HOUSTON, Texas, January 15, 2010 (ENS) – A Rainforest Action Network team of runners that is openly critical of Chevron’s human rights record in Ecuador was kicked out of the Chevron Houston Marathon Expo today by the marathon’s Managing Director Steven Karpas.

The runners had paid for a table to distribute “I’m Running for Human Rights” stickers and information about Chevron’s refusal to clean up over 18 billion tons of toxic oil sludge in the Ecuadorean rainforest.

At 10 am, Karpas told the Rainforest Action Network team, “higher ups at Chevron are freaking out” and threatened to arrest the runners. Police then ejected the runners from the city-owned and operated George R. Brown Convention Center for exercising their right to free speech.

“We are outraged that Chevron would deny marathon participants the right to run for what they believe, in our case, human rights in Ecuador,” said Rainforest Action Network runner Maria Ramos.

“It is sad that the Chevron Houston Marathon – which raises awareness and money for many important causes – would deny the rights of participants to appease a corporate sponsor that is clearly ashamed of its human rights record,” said Ramos.

When asked for a reason for their ejection, Karpas told the runners they were being removed for “protest activities.”

The Rainforest Action Network team says its objective at the Expo was not to protest, disrupt the Expo or dampen other runners experience at this important race. The runners merely wanted to sit at their table and invite other runners to run with them for human rights.

While in Houston, Rainforest Action Network advocates say they will run in the race, unveil “Energy Shouldn’t Cost Lives” banners along the race route, distribute “I’m Running for Human Rights” stickers to other runners, and host a free screening of Crude, a documentary film about the contamination crisis in Ecuador.

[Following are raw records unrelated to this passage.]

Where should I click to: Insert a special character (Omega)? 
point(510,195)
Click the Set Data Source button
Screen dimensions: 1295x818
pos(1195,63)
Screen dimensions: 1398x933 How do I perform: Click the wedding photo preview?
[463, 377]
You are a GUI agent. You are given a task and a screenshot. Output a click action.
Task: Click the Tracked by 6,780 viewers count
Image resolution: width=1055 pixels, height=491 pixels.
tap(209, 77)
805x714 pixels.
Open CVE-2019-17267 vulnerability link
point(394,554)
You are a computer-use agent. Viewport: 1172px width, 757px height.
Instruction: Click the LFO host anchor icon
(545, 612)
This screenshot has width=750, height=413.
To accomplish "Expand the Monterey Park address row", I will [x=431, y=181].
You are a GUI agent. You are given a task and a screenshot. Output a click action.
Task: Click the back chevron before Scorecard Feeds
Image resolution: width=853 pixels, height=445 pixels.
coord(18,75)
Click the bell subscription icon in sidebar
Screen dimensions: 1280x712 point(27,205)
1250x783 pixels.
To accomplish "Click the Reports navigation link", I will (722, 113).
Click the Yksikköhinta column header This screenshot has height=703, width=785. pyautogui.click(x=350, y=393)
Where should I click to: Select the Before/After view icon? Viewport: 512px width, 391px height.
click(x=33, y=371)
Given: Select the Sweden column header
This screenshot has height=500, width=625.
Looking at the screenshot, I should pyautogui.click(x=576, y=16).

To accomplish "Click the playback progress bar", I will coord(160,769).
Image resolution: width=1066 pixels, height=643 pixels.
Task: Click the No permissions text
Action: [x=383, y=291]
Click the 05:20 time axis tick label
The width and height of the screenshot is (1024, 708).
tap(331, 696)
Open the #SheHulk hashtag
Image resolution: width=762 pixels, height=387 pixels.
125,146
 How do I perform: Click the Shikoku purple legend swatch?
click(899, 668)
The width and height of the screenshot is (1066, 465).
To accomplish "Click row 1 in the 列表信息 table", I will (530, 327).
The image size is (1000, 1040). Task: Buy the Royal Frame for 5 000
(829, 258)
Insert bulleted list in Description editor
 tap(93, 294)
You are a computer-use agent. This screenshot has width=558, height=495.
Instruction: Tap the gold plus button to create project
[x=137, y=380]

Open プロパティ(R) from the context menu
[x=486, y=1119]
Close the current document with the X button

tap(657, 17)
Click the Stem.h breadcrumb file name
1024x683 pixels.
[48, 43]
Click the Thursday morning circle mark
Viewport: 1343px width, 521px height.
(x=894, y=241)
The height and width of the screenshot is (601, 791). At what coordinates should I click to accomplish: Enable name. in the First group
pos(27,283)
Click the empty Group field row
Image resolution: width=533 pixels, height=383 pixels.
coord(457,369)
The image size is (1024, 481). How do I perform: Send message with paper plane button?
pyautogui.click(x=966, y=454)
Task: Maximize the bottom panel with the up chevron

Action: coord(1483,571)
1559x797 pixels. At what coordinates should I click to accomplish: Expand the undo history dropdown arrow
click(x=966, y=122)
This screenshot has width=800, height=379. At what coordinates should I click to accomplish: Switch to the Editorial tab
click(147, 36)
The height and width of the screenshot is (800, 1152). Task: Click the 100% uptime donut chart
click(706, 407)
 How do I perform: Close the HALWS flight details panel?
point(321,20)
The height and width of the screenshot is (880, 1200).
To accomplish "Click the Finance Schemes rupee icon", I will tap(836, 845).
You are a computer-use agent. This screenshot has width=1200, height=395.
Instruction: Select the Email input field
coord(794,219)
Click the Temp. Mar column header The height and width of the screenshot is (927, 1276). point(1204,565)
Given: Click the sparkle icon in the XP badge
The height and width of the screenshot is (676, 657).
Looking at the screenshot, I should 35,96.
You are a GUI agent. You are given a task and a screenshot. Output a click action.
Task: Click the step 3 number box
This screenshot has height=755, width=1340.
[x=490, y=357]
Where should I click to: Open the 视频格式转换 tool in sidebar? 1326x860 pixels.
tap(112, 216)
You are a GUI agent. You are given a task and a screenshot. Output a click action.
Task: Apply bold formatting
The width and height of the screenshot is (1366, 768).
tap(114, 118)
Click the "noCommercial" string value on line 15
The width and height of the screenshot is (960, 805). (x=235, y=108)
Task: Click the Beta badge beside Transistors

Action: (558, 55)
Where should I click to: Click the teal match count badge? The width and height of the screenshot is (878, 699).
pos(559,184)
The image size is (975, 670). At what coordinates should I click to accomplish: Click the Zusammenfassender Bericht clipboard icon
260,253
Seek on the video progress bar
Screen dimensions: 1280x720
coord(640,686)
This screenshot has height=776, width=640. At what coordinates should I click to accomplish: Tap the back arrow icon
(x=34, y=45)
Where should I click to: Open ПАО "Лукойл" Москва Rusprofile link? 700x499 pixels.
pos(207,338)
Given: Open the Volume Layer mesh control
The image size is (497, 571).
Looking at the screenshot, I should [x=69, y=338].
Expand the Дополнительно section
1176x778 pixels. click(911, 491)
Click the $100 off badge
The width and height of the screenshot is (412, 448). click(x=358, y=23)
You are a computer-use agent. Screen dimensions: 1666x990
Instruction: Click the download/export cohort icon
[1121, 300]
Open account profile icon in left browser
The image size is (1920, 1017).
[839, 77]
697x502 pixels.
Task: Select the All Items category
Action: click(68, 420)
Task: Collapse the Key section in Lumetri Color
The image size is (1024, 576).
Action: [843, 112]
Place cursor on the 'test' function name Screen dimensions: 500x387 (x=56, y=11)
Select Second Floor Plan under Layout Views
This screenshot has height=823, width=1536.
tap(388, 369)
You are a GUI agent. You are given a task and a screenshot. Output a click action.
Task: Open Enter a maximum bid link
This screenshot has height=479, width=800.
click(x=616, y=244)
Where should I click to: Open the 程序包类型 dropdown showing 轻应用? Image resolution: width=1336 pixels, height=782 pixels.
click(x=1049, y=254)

Rainforest Action Network has staged many protests on other issues in other locations, such as their zombie-themed protest at the San Francisco EPA building on the end mountaintop removal day of action, October 30, 2009.

More than 26,000 runners are expected to participate in four running events in Houston on Sunday – the Chevron Houston Marathon, Aramco Houston Half Marathon, El Paso Corporation 5K and Texas Children’s Hospital Kids’ Fun Run.

The annual charity event raises money for 46 Houston-area nonprofit organizations. More than 5,000 volunteers organize the race, which is Houston’s largest single-day sporting event.

Chevron is currently facing a $27.3 billion pollution judgment against the company in an Ecuadorean court over toxic petroleum pollution of the Amazon rainforest.

The legal case, Aguinda v. ChevronTexaco, originally was filed in New York federal district court in 1993 against the oil company Texaco on behalf of 30,000 residents of Ecuador’s rainforest. Chevron bought Texaco in 2001 and will bear any liability in the case.

The lawsuit alleges that Texaco used a variety of sub-standard production practices in Ecuador that resulted in the dumping of billions of gallons of toxic waste into Amazon waterways. Five indigenous groups have lost their traditional lifestyles and one group has disappeared.

On Wednesday, representatives of Amazonian indigenous groups in Ecuador went to U.S. federal court in New York to enjoin Chevron from initiating a closed-door international arbitration against Ecuador’s government designed to eliminate the company’s potential $27 billion liability for contaminating a vast area of rainforest and devastating the local population.